Como um thriller de Domingo à tarde

James Patterson, o homem que edita livros como se não houvesse amanhã, está de volta aos escaparates nacionais com “NYPD Red – à margem da lei” (Topseller, 2014), o segundo livro da série publicado em Portugal após a edição do homónimo “NYPD Red”.

Estamos em Nova Iorque, cidade onde os ricos têm direito a uma protecção mais cuidada graças à NYPD Red, divisão policial dedicada a proteger os mais abonados ou, na maior parte dos casos, a tentar descobrir quem os terá mandado desta para melhor.
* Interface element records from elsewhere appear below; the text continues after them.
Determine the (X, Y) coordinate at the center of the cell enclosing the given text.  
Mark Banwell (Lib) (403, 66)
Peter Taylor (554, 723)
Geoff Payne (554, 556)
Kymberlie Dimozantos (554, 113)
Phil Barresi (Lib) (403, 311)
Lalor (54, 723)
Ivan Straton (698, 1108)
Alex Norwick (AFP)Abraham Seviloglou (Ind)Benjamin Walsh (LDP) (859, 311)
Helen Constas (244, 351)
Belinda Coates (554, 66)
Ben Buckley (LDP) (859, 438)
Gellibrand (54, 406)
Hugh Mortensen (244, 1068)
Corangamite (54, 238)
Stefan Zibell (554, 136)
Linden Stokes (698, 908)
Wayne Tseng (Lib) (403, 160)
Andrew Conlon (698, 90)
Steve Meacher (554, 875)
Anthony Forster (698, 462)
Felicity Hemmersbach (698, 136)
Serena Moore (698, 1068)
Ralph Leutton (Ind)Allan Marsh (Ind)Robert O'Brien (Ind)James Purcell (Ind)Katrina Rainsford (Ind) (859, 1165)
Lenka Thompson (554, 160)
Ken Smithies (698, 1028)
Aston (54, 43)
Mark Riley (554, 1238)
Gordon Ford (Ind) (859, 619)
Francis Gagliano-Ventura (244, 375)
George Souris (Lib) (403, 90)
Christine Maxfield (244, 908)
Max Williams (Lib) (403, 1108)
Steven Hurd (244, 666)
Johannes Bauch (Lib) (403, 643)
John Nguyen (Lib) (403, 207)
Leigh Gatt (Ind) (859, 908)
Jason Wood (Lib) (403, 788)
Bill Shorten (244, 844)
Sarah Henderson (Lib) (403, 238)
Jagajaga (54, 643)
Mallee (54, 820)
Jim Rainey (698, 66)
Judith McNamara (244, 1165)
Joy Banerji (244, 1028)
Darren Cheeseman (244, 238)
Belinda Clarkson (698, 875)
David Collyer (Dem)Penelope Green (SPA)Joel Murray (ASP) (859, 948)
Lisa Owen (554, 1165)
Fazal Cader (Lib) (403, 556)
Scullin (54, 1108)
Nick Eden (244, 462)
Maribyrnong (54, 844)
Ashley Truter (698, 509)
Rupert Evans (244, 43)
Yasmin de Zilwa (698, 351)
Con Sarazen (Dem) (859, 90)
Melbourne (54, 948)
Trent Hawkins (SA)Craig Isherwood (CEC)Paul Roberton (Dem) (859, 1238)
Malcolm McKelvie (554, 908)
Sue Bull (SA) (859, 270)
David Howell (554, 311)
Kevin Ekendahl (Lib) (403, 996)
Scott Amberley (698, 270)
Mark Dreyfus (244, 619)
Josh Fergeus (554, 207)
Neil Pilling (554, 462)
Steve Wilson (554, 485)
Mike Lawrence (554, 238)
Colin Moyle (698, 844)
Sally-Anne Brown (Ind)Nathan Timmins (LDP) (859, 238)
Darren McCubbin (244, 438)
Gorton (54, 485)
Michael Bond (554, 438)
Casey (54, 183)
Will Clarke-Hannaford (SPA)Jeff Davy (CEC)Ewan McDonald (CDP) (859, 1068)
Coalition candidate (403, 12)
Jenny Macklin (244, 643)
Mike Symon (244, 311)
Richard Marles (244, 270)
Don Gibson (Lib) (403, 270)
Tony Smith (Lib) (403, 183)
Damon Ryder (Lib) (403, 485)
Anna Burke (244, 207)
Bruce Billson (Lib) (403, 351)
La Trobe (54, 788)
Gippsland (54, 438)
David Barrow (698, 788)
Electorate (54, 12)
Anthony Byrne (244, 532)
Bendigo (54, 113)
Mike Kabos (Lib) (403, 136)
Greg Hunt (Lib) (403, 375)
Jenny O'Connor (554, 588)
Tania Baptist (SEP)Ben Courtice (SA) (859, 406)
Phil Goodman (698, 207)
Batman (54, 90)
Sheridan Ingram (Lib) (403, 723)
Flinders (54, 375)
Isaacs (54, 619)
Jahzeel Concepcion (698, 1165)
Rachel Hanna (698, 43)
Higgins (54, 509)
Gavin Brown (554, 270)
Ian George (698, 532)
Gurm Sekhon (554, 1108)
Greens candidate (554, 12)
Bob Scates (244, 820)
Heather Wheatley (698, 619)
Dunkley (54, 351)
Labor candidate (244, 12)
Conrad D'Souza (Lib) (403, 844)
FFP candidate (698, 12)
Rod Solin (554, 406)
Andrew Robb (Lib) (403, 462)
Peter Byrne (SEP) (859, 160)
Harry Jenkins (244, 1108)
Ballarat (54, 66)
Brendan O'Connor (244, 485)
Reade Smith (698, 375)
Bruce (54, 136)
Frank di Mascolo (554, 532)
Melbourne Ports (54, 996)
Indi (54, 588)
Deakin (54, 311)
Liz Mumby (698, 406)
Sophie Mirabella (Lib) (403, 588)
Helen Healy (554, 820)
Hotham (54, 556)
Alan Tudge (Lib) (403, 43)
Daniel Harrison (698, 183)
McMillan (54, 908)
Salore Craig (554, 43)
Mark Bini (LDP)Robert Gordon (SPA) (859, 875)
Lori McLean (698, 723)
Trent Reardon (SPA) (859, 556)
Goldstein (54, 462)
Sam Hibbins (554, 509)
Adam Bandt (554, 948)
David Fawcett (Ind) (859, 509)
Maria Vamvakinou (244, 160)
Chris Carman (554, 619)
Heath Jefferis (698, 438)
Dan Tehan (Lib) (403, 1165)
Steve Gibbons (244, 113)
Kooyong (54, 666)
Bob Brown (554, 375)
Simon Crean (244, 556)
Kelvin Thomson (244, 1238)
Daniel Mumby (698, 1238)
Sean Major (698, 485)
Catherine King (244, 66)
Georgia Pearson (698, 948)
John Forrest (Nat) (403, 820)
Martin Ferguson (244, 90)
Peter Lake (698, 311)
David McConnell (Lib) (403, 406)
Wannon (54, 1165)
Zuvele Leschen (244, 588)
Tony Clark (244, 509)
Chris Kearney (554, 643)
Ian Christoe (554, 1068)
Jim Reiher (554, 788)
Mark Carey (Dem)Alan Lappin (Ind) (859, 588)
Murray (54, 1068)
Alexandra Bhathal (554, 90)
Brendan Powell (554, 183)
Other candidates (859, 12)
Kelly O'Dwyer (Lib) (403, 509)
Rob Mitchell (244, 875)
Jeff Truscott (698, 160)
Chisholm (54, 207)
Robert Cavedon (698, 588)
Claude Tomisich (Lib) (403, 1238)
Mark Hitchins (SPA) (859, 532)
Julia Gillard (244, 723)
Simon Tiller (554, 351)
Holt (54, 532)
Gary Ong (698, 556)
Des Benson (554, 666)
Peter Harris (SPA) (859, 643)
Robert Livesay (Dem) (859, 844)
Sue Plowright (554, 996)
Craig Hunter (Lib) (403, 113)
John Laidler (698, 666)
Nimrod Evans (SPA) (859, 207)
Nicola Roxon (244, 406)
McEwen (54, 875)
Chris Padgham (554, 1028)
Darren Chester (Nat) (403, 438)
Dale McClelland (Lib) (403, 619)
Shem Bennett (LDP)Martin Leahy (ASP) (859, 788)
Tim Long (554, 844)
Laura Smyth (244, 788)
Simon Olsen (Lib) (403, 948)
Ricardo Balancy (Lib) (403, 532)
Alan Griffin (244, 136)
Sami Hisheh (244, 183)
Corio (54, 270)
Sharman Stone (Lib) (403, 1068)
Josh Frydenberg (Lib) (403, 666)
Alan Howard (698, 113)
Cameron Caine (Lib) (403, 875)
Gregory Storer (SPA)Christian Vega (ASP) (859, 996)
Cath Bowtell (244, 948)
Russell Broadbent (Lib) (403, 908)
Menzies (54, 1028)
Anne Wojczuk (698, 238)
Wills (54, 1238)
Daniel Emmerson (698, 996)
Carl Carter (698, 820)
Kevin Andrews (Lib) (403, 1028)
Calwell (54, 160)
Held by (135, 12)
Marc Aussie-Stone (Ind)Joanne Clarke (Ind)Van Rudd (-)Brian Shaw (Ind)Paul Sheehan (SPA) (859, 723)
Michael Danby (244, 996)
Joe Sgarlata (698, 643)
Neste livro, temos um serial killer à solta pelas ruas da Grande Maçã, perseguindo e assassinando criminosos que conseguiram escapar à Justiça. À medida que o número de vítimas vai aumentando, o serial killer vai recolhendo um cada vez mais forte apoio popular, fazendo também com que alguns agentes repensem a forma de actuação da lei que, como numa canção dos U2, se mexe através de caminhos misteriosos (o que, neste caso, está longe de funcionar como elogio).

O detective Zach Jordan e a sua parceira – e ex-namorada – Kylie MacDonald são destacados para o caso quando uma mulher, ligada à campanha eleitoral de um dos candidatos à Câmara de Nova Iorque, é assassinada.

Jordan e MacDonald vêem-se lançados numa trama onde se escondem segredos públicos e privados, ao mesmo tempo que enfrentam alguns dilemas: o marido de MacDonald regressa ao mundo das drogas e Jordan teme que a situação possa abalar o maior caso das suas carreiras. Para além disto, MacDonald é ainda uma relação mal resolvida na cabeça de Jordan que, mesmo aparentemente bem estacionado em termos amorosos, não deixa de sentir um calafrio sempre que uma porta – ou janela de oportunidade – se abre. Um livro que se lê tanto ou mais depressa que um thriller cinéfilo de Domingo à tarde.